## [DATA IN THIS EXERCISE]

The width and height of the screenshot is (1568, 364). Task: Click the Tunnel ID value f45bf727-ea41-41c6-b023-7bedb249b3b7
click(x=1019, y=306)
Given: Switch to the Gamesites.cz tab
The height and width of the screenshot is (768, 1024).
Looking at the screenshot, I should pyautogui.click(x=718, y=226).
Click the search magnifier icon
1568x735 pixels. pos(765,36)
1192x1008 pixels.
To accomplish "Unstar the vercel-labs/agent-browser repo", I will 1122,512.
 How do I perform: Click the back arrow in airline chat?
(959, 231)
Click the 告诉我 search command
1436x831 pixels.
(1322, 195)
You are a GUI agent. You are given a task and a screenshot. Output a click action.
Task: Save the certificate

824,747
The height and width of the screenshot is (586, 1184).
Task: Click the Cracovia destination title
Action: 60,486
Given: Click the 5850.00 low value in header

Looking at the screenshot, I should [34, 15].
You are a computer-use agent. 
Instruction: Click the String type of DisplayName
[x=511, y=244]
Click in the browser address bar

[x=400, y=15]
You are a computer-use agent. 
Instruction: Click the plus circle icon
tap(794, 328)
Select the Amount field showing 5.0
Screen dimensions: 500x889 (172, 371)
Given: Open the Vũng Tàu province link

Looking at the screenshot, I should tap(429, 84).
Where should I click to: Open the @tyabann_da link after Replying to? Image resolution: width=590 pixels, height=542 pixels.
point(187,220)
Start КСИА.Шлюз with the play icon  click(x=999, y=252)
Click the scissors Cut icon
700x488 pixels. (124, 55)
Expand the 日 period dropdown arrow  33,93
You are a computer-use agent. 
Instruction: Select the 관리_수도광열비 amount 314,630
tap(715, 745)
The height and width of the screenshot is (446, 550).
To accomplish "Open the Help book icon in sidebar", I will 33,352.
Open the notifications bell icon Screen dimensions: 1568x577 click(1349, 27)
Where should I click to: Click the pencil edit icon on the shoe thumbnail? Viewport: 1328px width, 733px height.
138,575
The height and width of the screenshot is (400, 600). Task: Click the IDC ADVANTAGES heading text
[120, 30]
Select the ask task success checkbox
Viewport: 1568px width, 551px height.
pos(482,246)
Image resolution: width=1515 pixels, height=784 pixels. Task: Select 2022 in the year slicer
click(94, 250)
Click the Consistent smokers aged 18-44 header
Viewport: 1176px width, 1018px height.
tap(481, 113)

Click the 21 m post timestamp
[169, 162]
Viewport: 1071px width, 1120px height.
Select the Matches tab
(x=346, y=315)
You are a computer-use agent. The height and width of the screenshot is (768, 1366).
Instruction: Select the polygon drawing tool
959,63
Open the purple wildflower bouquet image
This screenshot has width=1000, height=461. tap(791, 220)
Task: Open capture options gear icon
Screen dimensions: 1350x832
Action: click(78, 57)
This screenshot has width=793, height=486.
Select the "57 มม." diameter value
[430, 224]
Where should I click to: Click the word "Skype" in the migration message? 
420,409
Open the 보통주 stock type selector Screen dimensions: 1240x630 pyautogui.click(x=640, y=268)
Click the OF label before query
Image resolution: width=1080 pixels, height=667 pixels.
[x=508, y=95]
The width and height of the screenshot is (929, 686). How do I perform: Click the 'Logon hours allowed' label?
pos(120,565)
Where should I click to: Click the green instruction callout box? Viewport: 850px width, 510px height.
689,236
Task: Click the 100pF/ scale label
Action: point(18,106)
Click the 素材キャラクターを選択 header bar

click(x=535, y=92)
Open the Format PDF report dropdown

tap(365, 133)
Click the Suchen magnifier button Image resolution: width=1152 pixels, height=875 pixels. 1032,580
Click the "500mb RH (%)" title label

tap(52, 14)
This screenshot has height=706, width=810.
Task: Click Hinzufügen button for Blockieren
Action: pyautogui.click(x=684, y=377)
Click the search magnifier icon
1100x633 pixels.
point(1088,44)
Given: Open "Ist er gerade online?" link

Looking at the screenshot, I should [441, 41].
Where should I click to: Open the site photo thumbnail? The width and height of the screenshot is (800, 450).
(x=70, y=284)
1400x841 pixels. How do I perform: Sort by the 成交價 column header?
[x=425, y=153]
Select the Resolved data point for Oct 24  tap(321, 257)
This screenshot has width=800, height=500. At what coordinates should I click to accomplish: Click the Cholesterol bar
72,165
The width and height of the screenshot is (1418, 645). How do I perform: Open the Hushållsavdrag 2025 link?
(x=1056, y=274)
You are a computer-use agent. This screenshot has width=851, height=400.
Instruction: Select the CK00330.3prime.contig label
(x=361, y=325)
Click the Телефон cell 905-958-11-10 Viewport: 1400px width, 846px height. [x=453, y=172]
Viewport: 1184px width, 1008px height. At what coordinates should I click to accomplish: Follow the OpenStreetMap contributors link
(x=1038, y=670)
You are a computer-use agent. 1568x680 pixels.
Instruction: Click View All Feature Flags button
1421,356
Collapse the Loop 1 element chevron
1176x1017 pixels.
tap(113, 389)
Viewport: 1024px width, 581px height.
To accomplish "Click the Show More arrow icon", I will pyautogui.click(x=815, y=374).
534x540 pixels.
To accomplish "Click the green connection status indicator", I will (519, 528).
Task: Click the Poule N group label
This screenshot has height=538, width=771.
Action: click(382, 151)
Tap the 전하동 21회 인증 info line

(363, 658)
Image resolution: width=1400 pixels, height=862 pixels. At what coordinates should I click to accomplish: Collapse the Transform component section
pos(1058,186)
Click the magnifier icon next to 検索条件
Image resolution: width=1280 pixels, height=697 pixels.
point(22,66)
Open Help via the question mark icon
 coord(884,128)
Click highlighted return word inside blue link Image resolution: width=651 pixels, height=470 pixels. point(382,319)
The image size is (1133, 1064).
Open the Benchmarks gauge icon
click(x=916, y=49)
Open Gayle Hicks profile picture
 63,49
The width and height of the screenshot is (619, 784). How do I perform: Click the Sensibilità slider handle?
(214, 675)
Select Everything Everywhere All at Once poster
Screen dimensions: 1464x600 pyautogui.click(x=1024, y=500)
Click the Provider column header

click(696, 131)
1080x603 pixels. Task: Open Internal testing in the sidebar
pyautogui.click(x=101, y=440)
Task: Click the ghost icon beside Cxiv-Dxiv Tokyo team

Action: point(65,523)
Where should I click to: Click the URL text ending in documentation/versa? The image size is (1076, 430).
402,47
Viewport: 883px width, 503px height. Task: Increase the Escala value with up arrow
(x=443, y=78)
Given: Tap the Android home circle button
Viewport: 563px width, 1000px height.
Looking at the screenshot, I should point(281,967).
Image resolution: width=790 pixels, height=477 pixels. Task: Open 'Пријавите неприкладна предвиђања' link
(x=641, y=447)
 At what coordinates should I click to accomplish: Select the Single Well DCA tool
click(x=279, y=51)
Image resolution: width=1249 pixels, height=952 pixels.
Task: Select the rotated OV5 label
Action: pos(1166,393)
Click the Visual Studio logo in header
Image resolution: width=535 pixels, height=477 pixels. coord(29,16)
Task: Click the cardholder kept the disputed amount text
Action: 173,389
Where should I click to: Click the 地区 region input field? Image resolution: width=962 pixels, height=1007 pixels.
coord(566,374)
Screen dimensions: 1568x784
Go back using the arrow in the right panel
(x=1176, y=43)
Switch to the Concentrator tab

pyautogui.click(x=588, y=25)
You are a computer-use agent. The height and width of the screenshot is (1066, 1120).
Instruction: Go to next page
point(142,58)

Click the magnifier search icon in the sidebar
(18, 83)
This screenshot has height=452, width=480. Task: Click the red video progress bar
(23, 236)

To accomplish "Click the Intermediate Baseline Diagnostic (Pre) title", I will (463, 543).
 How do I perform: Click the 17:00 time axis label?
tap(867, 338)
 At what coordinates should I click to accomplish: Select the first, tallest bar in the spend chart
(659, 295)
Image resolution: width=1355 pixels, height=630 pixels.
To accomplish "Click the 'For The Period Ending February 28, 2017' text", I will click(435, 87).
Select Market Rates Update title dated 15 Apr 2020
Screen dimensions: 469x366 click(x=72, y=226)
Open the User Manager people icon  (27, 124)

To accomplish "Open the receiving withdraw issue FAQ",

## [WHAT YOU ARE ASKED TO DO]
Search the preceding listing for "computer" and extract every line where it is found.

## [RESPONSE TO THE TASK]
You are a computer-use agent. 
You are a computer-use agent. 
You are a computer-use agent. 
You are a computer-use agent. The height and width of the screenshot is (768, 1366).
You are a computer-use agent. This screenshot has width=851, height=400.
You are a computer-use agent. 1568x680 pixels.
You are a computer-use agent. The height and width of the screenshot is (1066, 1120).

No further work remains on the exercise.